Valuation and Stock Performance

Bank of the James Financial Group’s stock (NASDAQ: BOTJ) has quietly outperformed much of the market over the past year. It reached a 52-week high of $17.05 and a low of $9.65, recently settling around $14.29. That puts it comfortably in the upper half of its trading range. While it’s still a micro-cap with a market value of around $64 million, BOTJ’s recent price action speaks to underlying strength, especially in a volatile environment for banks.

From a valuation standpoint, the stock trades at a price-to-earnings ratio of 8.06, which suggests it’s modestly priced compared to sector averages. The price-to-book ratio sits right around 0.99, meaning the stock is trading very close to its book value. That kind of alignment between book and market value often points to a well-grounded balance sheet and relatively low investor speculation.

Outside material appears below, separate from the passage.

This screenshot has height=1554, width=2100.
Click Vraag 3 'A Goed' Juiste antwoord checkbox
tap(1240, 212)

In terms of performance, the stock has climbed more than 40% over the past year, a sharp contrast to the broader financial sector and even the overall market. This gain, despite the absence of significant analyst coverage, shows that investor interest may be rooted in the fundamentals rather than hype. The stock has also maintained this strength without heavy trading volumes, reinforcing its character as a steady performer rather than a speculative play.

Risks and Considerations

While the outlook for Bank of the James is generally positive, there are some meaningful risks to weigh. The most obvious is its geographic concentration. As a regional bank focused primarily in Virginia, it’s tied closely to the health of the local economy. A downturn in the area’s real estate market or job losses could ripple through the loan portfolio more quickly than it would for a nationally diversified bank.

Interest rate volatility also presents a key risk. Banks rely on the spread between what they pay on deposits and what they earn on loans. If rates move sharply or unpredictably, it can compress margins. BOTJ has managed this well so far, but it remains a risk worth watching. In addition, because of its size and market cap, the stock may not offer the same liquidity as larger banks. For investors, this could mean wider bid-ask spreads and slower trade execution.

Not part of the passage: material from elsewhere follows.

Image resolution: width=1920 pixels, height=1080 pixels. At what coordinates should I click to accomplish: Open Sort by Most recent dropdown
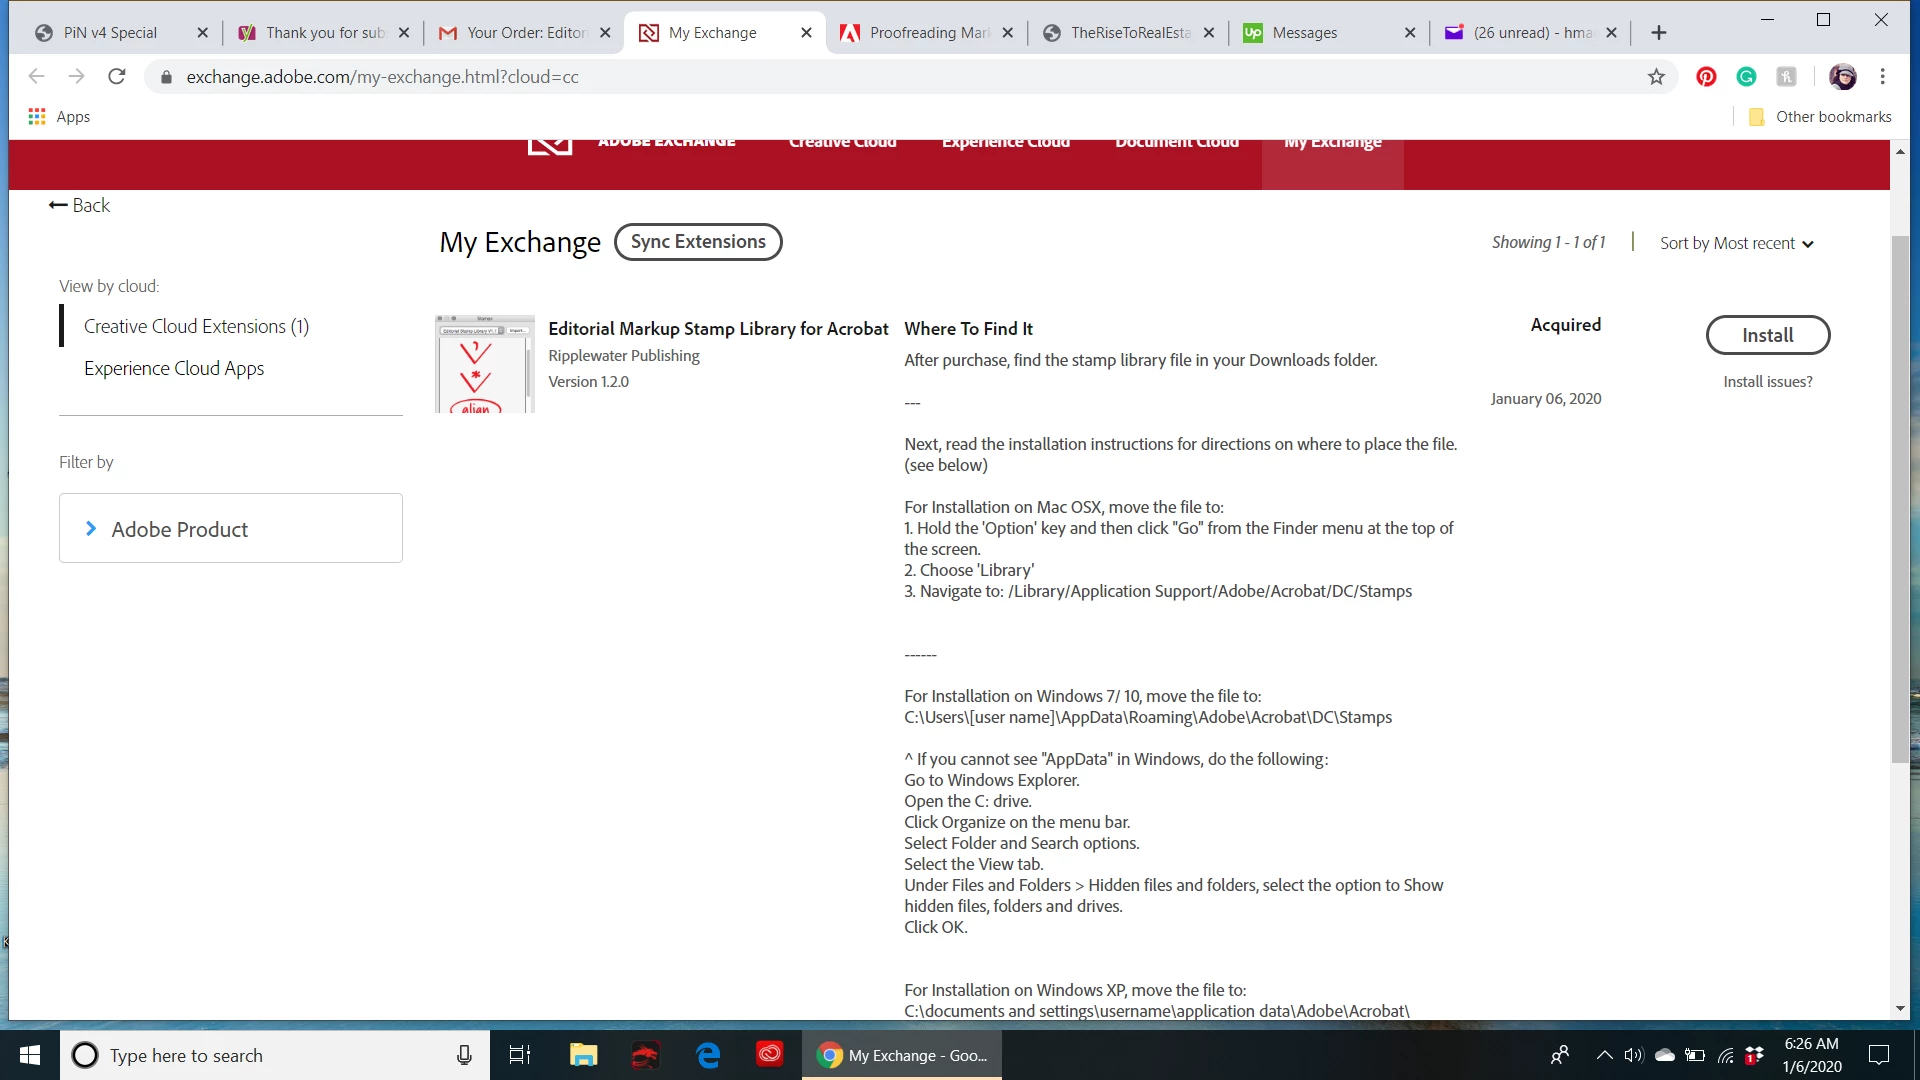1736,243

There’s also the matter of information access. Without consistent analyst coverage, it’s harder for investors to get third-party research or forecasts. This puts more weight on individual due diligence and increases the importance of closely monitoring earnings and regulatory filings. Lastly, while community banks like BOTJ often fly under the radar, they still face stiff competition—from both larger financial institutions and digital-first challengers in the fintech space.

Final Thoughts

Bank of the James Financial Group stands out as a steady, well-managed bank that has stayed true to its roots. It isn’t chasing aggressive expansion or high-risk lending strategies. Instead, it’s delivering consistent results and returning value through dividends and modest stock appreciation. Its leadership team has been in place for years, offering a clear sense of continuity and operational discipline.

Valuation-wise, the stock doesn’t appear overextended. In fact, the market seems to be valuing BOTJ right in line with its fundamentals, which could appeal to investors looking for grounded opportunities in a sometimes unpredictable sector. That said, the risks aren’t negligible. The bank’s size, regional footprint, and lack of broad visibility all mean it requires more active attention from investors.

Still, for those willing to keep an eye on it, BOTJ offers a combination of stability, modest growth, and dividend income that’s hard to ignore. It may not dominate the headlines, but its performance over the past year suggests a business that knows how to operate with focus and long-term discipline.